De nombreuses études empiriques, appuyées sur une longue histoire sociale, ont souligné l’existence et l’efficacité d’organisations pragmatiques, diverses et variées, dont le propos fut, à travers les siècles, d’assurer le maintien des ressources au fil du temps historique et d’organiser leur répartition équitable au sein de sociétés aussi diverses que réparties à travers la planète.
De nombreux travaux ont également prouvé que le souci écologique n’est pas un monopole ni de l’action publique, ni des gouvernements, ni des collectivités territoriales, mais que, sous réserve que les institutions et que les conditions politiques le permettent, une sensibilité naturelle s’exprime en faveur de l’écologie au sein de la société humaine, sous des formes multiples : des organisations privées altruistes peuvent avoir un rôle important dans la conservation des milieux naturels, l’émulation sociale peut en multiplier l’impact sur le milieu autrement que par la contrainte et par la loi.

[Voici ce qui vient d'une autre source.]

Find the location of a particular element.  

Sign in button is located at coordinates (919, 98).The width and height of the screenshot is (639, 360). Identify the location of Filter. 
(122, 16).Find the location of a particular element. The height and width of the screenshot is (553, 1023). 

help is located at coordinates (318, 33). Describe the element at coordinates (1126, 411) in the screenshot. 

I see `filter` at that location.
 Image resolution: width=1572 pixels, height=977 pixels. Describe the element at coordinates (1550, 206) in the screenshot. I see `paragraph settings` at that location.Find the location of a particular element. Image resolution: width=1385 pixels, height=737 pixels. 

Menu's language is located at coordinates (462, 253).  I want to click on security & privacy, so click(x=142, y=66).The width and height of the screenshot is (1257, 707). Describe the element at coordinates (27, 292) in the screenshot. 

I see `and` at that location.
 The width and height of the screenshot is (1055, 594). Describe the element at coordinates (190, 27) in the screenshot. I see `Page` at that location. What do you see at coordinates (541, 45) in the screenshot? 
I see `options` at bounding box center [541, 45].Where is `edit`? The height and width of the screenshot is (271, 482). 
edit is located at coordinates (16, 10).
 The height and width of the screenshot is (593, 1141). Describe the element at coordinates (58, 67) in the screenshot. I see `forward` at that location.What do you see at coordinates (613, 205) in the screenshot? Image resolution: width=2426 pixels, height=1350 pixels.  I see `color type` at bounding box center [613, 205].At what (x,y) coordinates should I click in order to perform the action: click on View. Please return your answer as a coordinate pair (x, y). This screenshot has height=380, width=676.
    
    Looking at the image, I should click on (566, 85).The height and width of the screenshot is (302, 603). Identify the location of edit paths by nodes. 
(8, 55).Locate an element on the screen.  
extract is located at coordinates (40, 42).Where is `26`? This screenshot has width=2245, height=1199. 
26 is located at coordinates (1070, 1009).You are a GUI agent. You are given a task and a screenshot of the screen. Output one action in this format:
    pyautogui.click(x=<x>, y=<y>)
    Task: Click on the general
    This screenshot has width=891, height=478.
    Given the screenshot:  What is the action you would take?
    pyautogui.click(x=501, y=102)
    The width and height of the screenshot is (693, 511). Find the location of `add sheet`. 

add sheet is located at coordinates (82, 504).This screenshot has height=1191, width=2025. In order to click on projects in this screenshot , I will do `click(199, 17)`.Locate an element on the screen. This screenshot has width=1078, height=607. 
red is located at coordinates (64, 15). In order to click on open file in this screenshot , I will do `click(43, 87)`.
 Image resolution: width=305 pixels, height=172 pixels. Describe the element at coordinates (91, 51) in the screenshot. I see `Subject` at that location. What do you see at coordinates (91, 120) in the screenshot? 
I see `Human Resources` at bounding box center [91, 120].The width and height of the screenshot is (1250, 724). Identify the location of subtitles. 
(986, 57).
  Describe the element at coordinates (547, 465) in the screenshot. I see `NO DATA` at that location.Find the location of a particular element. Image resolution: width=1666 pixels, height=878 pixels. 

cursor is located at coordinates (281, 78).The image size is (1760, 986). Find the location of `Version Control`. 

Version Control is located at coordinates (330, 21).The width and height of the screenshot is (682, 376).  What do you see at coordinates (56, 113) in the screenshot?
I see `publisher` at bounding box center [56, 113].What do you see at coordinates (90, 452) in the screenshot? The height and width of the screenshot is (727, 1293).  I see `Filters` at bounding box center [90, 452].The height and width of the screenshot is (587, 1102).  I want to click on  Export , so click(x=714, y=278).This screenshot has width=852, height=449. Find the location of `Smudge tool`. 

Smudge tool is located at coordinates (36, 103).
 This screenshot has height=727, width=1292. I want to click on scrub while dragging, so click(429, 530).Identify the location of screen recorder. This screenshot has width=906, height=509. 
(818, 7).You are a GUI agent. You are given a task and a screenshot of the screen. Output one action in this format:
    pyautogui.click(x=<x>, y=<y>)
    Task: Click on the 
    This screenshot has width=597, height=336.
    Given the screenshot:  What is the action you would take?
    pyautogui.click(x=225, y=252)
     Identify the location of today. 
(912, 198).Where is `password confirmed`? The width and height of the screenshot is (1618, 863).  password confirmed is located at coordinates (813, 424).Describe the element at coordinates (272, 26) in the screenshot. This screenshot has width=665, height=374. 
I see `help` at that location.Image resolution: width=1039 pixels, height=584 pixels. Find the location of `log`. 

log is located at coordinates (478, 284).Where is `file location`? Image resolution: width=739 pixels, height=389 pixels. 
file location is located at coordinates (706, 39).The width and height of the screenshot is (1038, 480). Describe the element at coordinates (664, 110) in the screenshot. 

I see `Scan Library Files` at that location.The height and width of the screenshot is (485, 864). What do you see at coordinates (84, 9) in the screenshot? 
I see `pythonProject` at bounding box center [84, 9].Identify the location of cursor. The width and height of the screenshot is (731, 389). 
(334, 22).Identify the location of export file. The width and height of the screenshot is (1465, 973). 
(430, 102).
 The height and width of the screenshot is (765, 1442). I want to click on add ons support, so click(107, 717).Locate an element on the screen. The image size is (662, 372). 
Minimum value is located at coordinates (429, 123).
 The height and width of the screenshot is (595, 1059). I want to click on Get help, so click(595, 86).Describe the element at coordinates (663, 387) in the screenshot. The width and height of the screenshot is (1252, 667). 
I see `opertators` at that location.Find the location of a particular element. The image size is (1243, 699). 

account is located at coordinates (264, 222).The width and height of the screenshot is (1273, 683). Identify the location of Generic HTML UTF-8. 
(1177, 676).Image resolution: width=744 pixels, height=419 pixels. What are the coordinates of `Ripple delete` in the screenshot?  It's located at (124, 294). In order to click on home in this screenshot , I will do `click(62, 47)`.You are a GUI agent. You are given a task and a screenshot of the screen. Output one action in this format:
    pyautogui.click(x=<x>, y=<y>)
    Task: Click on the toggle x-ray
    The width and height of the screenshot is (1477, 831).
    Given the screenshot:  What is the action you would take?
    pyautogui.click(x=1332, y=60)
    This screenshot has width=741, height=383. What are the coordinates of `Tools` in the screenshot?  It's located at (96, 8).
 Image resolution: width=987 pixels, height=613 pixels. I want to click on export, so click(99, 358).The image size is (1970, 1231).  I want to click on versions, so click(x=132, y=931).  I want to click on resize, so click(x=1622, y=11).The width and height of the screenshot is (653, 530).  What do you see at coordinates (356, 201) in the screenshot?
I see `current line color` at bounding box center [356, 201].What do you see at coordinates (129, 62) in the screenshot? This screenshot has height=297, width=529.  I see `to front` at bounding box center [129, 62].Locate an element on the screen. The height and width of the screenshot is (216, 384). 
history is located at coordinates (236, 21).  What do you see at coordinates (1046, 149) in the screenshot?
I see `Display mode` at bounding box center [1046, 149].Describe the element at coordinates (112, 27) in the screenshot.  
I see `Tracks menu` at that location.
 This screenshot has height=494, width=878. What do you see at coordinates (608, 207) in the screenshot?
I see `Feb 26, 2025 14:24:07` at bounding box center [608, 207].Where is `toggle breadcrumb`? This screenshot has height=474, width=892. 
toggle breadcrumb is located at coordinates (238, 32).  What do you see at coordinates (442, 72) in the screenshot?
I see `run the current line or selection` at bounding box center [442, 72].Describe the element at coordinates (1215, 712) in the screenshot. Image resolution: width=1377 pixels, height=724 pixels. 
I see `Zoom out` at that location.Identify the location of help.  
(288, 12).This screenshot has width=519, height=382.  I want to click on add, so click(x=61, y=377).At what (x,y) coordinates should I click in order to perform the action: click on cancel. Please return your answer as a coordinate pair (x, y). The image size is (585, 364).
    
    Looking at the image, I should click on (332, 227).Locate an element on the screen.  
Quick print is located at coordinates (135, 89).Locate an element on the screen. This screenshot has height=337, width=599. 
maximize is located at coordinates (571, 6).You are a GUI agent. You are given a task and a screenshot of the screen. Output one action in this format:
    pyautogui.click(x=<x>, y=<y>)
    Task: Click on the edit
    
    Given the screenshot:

Les préoccupations précédentes constituent l’essentiel de ce qui s’apprend depuis plus de 200 ans dans les écoles d’ingénieurs : toutes ces dispositions grâce auxquelles la productivité, celle des machines, celle des hommes et celle des capitaux, ne cesse de progresser depuis l’aube du XIXe siècle, pour le plus grand bien des conditions de vie et d’existence.
Des exemples nombreux démontrent que cet effet n’est pas seulement vertueux, mais consubstantiel à l’organisation industrielle : c’est à de telles conditions pratiques — et non à une quelconque politique publique — que l’on doit l’augmentation spectaculaire du niveau de vie.
LA BIODIVERSITÉ EST AUSSI CONCERNÉE
Thiel met pourtant en garde contre ce qu’il appelle le « mythe de l’entrepreneuriat social » c’est-à-dire une approche philanthropique selon laquelle entreprises et secteur philanthropique poursuivent des objectifs radicalement opposés.
À vouloir faire à la fois bien et bon l’entrepreneuriat social échoue généralement dans les deux.
Or la biodiversité relève des biens communs dans la mesure où elle est partout et nulle part et que par nature elle est difficilement appropriable et susceptible d’être victime de la tragédie des biens communs.
QUELQUES EXEMPLES :
- Le National Trust britannique
- Les quelques 1800 land trusts nord-américains privés ou associatifs
- Europenan Landowners Organisation qui fédère et conseille les grands propriétaires européens
- Les milliers de propriétaires qui s’efforcent de conserver des espaces notamment pour la gestion des espèces menacées
- Les millions de modestes agriculteurs et jardiniers amateurs qui participent à l’infinie diversité des paysages et de la biodiversité
- Ouvrir les propriétés privées à une fréquentation du public compatible avec la capacité de charge environnementale et sociale
- Développer les quotas individuels de pêche sur les zones côtières…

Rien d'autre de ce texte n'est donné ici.